Where are these expression maps available for purchase? Are there specific packs you two are referencing?


----------



## Sami (Jan 15, 2018)

Jdiggity1 said:


> Where are these expression maps available for purchase? Are there specific packs you two are referencing?



@babylonwaves just made a pack commercially available


----------



## Tfis (Jan 15, 2018)

I do my expression maps by myself. 
So i can make them the way I like.


----------



## kimarnesen (Jan 15, 2018)

Well, the question was not about money, but if making them yourself makes them easier to use because you have more overview of how they were set up?


----------



## Lassi Tani (Jan 15, 2018)

kimarnesen said:


> I wonder what the experience is with you who have purchased expression maps. It takes a lot of time to set those up if you have a few hundred tracks of course, but my experience is that since I've set them up myself, I remember quite well which keys I used. Now I'm about to build a new template and wonder if buying them instead is a good idea.



I haven't purchased any, because I like to tweak things by myself. Though Cubase should make the expression map setup a bit more intuitive.


----------



## Tfis (Jan 15, 2018)

kimarnesen said:


> Well, the question was not about money, but if making them yourself makes them easier to use because you have more overview of how they were set up?



I think so. 

How should a purchased expression map know, how my VI-Pro setup looks like? Or on what midi channel (when using play) the articulations are?
IMHO such 3rd party stuff only can work, if you won't touch the presets of your sample player.
The time I spent to learn how someone else thinks things should work, i can invest in building up my own stuff.

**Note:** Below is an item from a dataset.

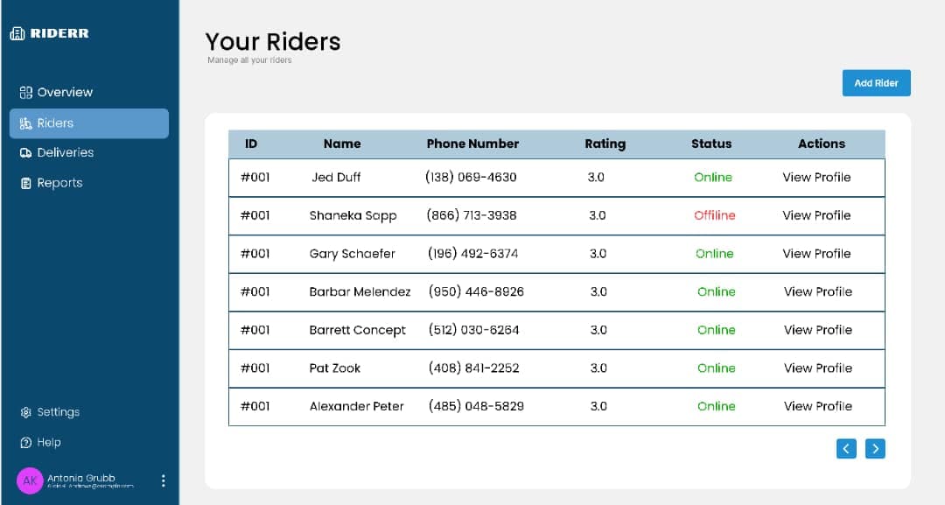Click the Name column header
The image size is (945, 505).
coord(342,144)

I try to keep my stuff consistent. So my keyswitches are all the same (B-1 is legato, if violin or flute or brass, doesn't matter). 

But it's just my opinion. There are many ways to reach a target.


----------



## Sami (Jan 15, 2018)

Tfis said:


> I try to keep my stuff consistent. So my keyswitches are all the same (B-1 is legato, if violin or flute or brass, doesn't matter).

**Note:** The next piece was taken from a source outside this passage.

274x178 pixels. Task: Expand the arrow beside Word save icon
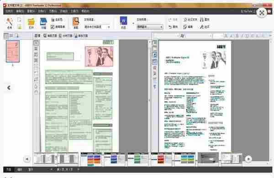(x=133, y=23)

The Art Conductor Product has consistency across the maps


----------



## babylonwaves (Jan 17, 2018)

kimarnesen said:


> I wonder what the experience is with you who have purchased expression maps. It takes a lot of time to set those up if you have a few hundred tracks of course, but my experience is that since I've set them up myself, I remember quite well which keys I used. Now I'm about to build a new template and wonder if buying them instead is a good idea.

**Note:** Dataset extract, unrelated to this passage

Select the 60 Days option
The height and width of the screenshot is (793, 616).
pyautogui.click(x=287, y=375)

no doubt about everybody having his own input method. and yes, to a degree this is where everything that comes from the outside cannot work instantly. the time consuming aspect of making an expression map is a) the mapping of the expression to the instrument b) the typing in all the articulation names. whereas changing the key switch (or program change if you prefer that) takes hardly any time.
i guess everybody here is more than capable of making an expression map. the question is if you like the task enough to sit down for a couple of hours.
hth


----------



## J-M (Jan 17, 2018)

sekkosiki said:


> I haven't purchased any, because I like to tweak things by myself. Though Cubase should make the expression map setup a bit more intuitive.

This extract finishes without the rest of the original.